The UCBC group included 23 infants (median [IQR] gestation, 26 [25-27] weeks; median [IQR] birth weight, 748 [645-981] grams; 17 [73.9%] male) and the contemporaneous group included 93 infants (median [IQR] gestation, 26 (24-27) weeks; median [IQR] birth weight, 769 [660-1017] grams; 39 [41.9%] male). Infants in the infused group were administered UCBCs at a median (IQR) dose of 42.3 (31.1-63.2) million cells/kg between postnatal days 12 and 14. Among infants in the UCBC group, 15 received the infusion while receiving noninvasive continuous positive airway pressure respiratory support, while 8 were receiving invasive respiratory support (3 receiving conventional mechanical ventilation and 5 receiving high frequency oscillatory ventilation).

Demographic data are presented in Table 1, including maternal and neonatal perinatal data, neonatal data preinfusion, and information on neonatal morbidities during neonatal intensive care unit (NICU) admission, all of which have been previously reported. There was 1 death after enrollment in the UCBC cohort (due to bacterial sepsis, not related to UCBC infusion) and 2 deaths in the contemporaneous cohort.

Table 1. Demographic Data for Infants Receiving Autologous UCBC Infusion and a Contemporaneous Cohort Not Receiving UCBC Infusion.

Demographics	Infants, No./total No. (%)
Demographics	Cell therapy cohort (n = 23)	Contemporaneous cohort (n = 93)

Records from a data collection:

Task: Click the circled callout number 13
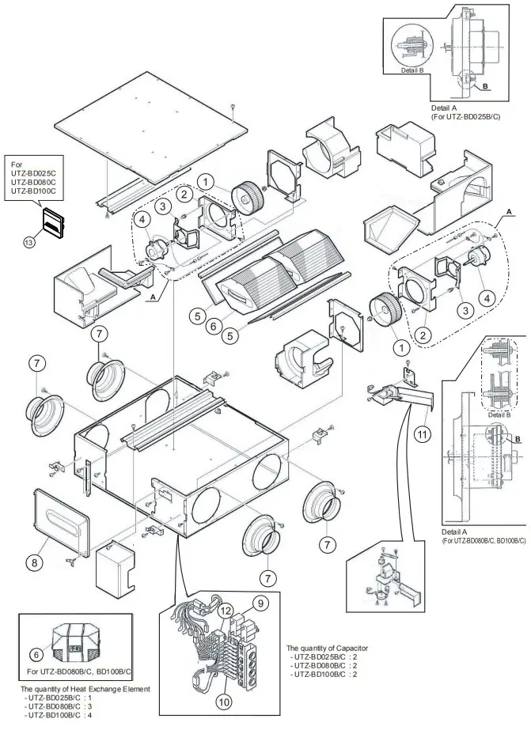point(29,242)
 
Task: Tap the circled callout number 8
point(34,562)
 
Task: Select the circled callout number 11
point(423,433)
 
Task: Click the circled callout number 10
point(225,700)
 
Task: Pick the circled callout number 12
point(226,610)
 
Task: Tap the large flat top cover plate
point(150,127)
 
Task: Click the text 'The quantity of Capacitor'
point(328,648)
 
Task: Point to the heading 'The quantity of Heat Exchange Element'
point(85,689)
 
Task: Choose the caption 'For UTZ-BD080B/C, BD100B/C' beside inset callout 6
point(79,672)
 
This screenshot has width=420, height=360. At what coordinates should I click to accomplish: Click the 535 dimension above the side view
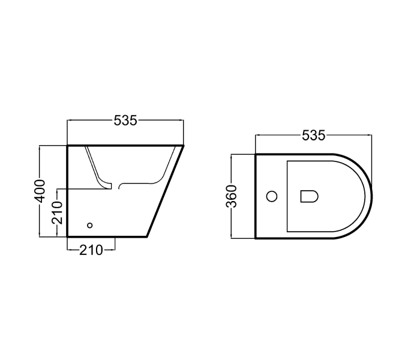pos(125,121)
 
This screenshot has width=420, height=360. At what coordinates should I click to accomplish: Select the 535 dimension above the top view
pos(313,136)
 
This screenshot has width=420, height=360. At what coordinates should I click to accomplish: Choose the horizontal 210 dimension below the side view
pos(91,250)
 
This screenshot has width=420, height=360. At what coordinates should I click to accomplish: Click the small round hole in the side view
pos(90,226)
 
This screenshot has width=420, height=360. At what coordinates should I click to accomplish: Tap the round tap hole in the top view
pos(272,196)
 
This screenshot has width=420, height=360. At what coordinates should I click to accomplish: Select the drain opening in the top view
pos(308,196)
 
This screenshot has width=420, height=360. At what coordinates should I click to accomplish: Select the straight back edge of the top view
pos(256,196)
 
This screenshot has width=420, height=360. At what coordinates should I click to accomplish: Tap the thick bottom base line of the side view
pos(107,236)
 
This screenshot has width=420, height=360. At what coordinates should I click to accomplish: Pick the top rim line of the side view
pos(125,145)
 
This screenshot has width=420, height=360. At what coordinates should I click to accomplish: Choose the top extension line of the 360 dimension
pos(243,155)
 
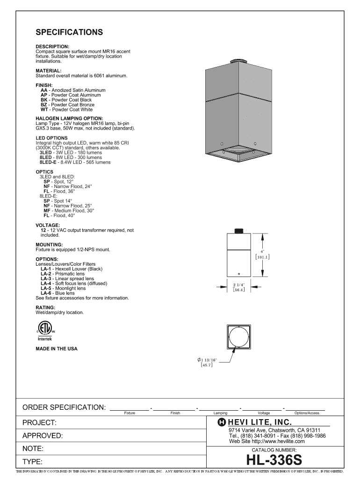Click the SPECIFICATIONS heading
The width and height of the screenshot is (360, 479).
point(69,32)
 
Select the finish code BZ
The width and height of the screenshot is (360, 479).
point(44,105)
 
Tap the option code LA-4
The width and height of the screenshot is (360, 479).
point(46,283)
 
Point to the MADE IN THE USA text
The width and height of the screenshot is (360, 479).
point(57,348)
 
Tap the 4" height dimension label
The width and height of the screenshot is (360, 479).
point(263,251)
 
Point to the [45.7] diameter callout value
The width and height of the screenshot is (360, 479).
point(207,364)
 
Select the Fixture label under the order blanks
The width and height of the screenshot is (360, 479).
point(130,413)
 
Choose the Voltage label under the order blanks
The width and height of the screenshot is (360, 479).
point(264,413)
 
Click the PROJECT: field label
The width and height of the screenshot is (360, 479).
point(40,423)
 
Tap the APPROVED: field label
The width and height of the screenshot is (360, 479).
point(43,436)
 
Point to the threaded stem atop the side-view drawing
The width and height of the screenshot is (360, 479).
point(239,231)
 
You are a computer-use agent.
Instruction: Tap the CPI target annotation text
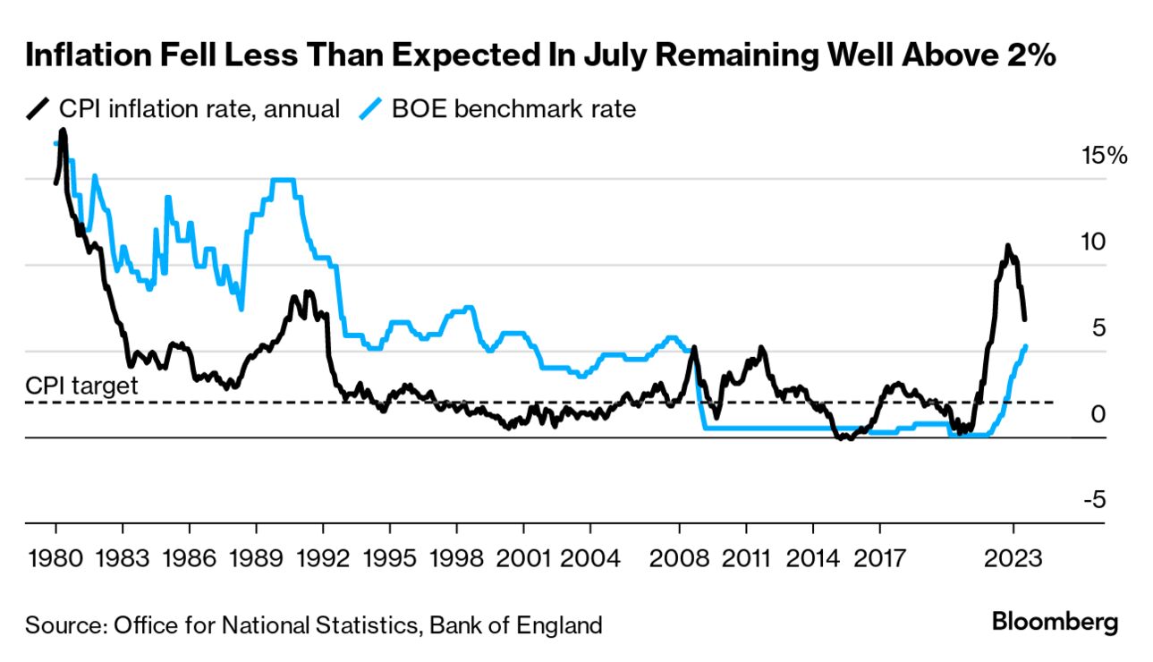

## WORK TASK 1
Based on the passage about infant cell infusion, say whether each statement agrees with the text. (a) The UCBC group included 23 infants. (b) All infants in the UCBC group were on invasive respiratory support when they received the infusion. (c) The contemporaneous cohort had 2 deaths. Answer yes or no for each, and quote the words that decide it.
## WORK TASK 2
Update the passage about infant cell infusion from "Demographic data are" to "the contemporaneous cohort.", replacing "enrollment" with "study entry".

## WRITTEN REPLY 1
(a) Yes: "The UCBC group included 23 infants"
(b) No: "15 received the infusion while receiving noninvasive continuous positive airway pressure respiratory support"
(c) Yes: "2 deaths in the contemporaneous cohort"

## WRITTEN REPLY 2
Demographic data are presented in Table 1, including maternal and neonatal perinatal data, neonatal data preinfusion, and information on neonatal morbidities during neonatal intensive care unit (NICU) admission, all of which have been previously reported. There was 1 death after study entry in the UCBC cohort (due to bacterial sepsis, not related to UCBC infusion) and 2 deaths in the contemporaneous cohort.